One of government’s primary jobs, perhaps its highest mission, is to protect and serve the public interest. While public interest is a legal term, most broadly it refers to public welfare at large, rather than that of a private company or individual. It encompasses public goods, commodities or services that are provided without profit to all members of a society. Think things like public schools (education), fire and police departments (safety) and military (security). In the environmental context, public goods include clean air and water, national parks and forests and beaches/coastlines. Such natural resources are conserved in the public trust for all and for future generations; any use of them must be in the public interest.

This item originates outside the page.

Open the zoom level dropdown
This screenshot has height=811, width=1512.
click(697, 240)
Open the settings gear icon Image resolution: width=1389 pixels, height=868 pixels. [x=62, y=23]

The U.S. Constitution’s first sentence refers to the public interest principle, proclaiming that our government was formed to “promote the general welfare." The general welfare includes everyday things we take for granted, like fixing potholes to avoid accidents, and keeping streets free of filth to avoid disease. It also means basic things like keeping our water and homes free of lead contamination that can cause brain damage. It means more structural things like protecting farm workers and their children from the impacts of toxic pesticides, and more long-term, programmatic missions, like feeding the children of poor families through school lunches, so they can get the most from their education. And it means taking conservation actions, like working to save dwindling species like the monarch butterfly, not because of a profit motive, but because of the awesome natural beauty of their migration, and the incalculable intrinsic worth of all species.  

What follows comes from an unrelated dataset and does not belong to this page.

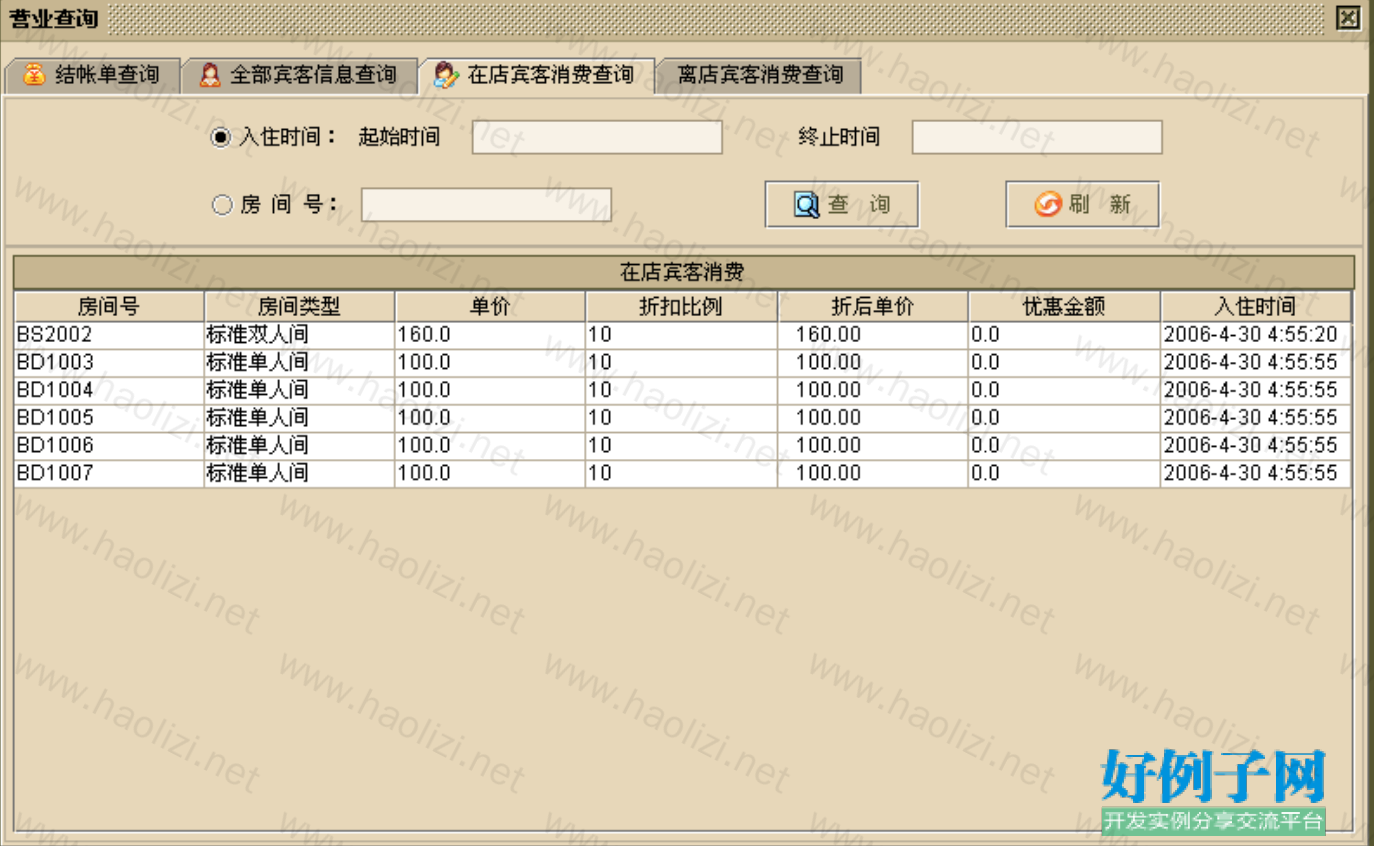Switch to the 离店宾客消费查询 tab
1374x846 pixels.
tap(759, 75)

The Fifth Amendment’s so-called "takings” clause also illustrates how the public interest trumps other private interests. It really should be called the “giving” clause, because it grants the government the ability to give a landowner full compensation for their private land, if the government decides the community needs it for a public purpose instead. So for example, if the government wanted to take a Trump golf course and turn it into a school for immigrant children, the Constitution permits that, elevating public purpose over private profit. Beyond the Constitution itself, not surprisingly given its fundamental underlying role, there are thousands of places in U.S. law requiring the government to account for the public interest, in various contexts, ranging from the Freedom of Information Act to the Toxic Substances Control Act to the Federal Land Policy and Management Act. 

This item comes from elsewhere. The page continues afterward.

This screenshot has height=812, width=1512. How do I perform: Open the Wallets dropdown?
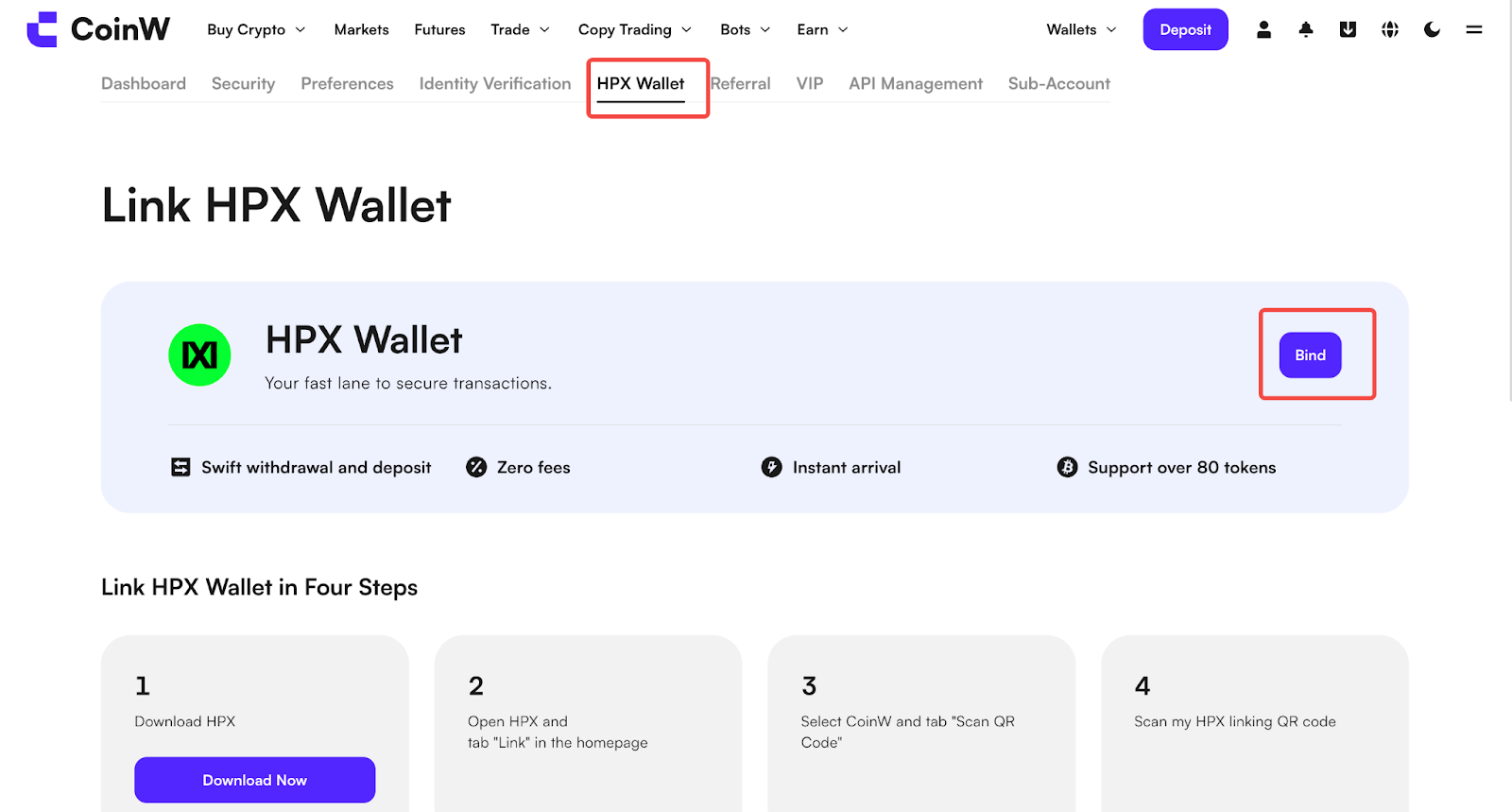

The Trump administration says it wants to run the country like a business. And Trump’s cabinet picks show they are eager to tear down any separation between private industry interests and government’s traditional role. The CEO of Exxon Mobil, an oil and gas giant fighting to control the last of our planet’s dwindling petroleum resources, now as our country’s highest foreign affairs diplomat. The owner of Hardees and Carl’s Junior, fast-food chains that epitomize what is horribly wrong with our industrial food system and how we treat working people, as the Secretary of Labor. A climate denier lawyer who sued EPA at the bidding of fossil fuel industry (literally copying their wishes word for word) to lead EPA. Rick Perry, another enthusiastic supporter of the oil and gas industry, to run the Energy Department (an agency which, as a 2012 anti-government presidential candidate, he said he would abolish).

And this is just the start. This is regulatory capture on steroids: that is, governmental failure that occurs when governmental agencies, created to act in the public interest, instead advance the economic goals of the industry they are charged with regulating. A classic case of the fox guarding the henhouse.

The fundamental, glaring flaw in Trump’s approach is that governments are not businesses and cannot be run like them, with primary goals of market efficiency and economic profit. Rather, governments must account for and make decisions based on values and principles that cannot be monetized, those that the market system does not account for: the public interest, public goods, and the public trust, among them. Yet these values are now to be exiled.

And so in the year to come and beyond, it falls more than ever to the public, the states, and nonprofit, non-governmental organizations to step into this breach of duty, and protect the public interest, in exile. This happens through public pressure and protest; public and policymaker education; legislation, particularly at the state and local level; and litigation, challenging Trump administration decisions that discard the public interest. Our nonprofit organization, along with many others, will be front and center in this battle. The stakes, for the health of our children and our planet, for the future of our food, could not be higher. The good news is that we stand tall and march forward knowing that the foundational principles of our Constitution, of our laws, and of good government, are on our side. Please stand with us. See you all at the breach, and thanks for your important work.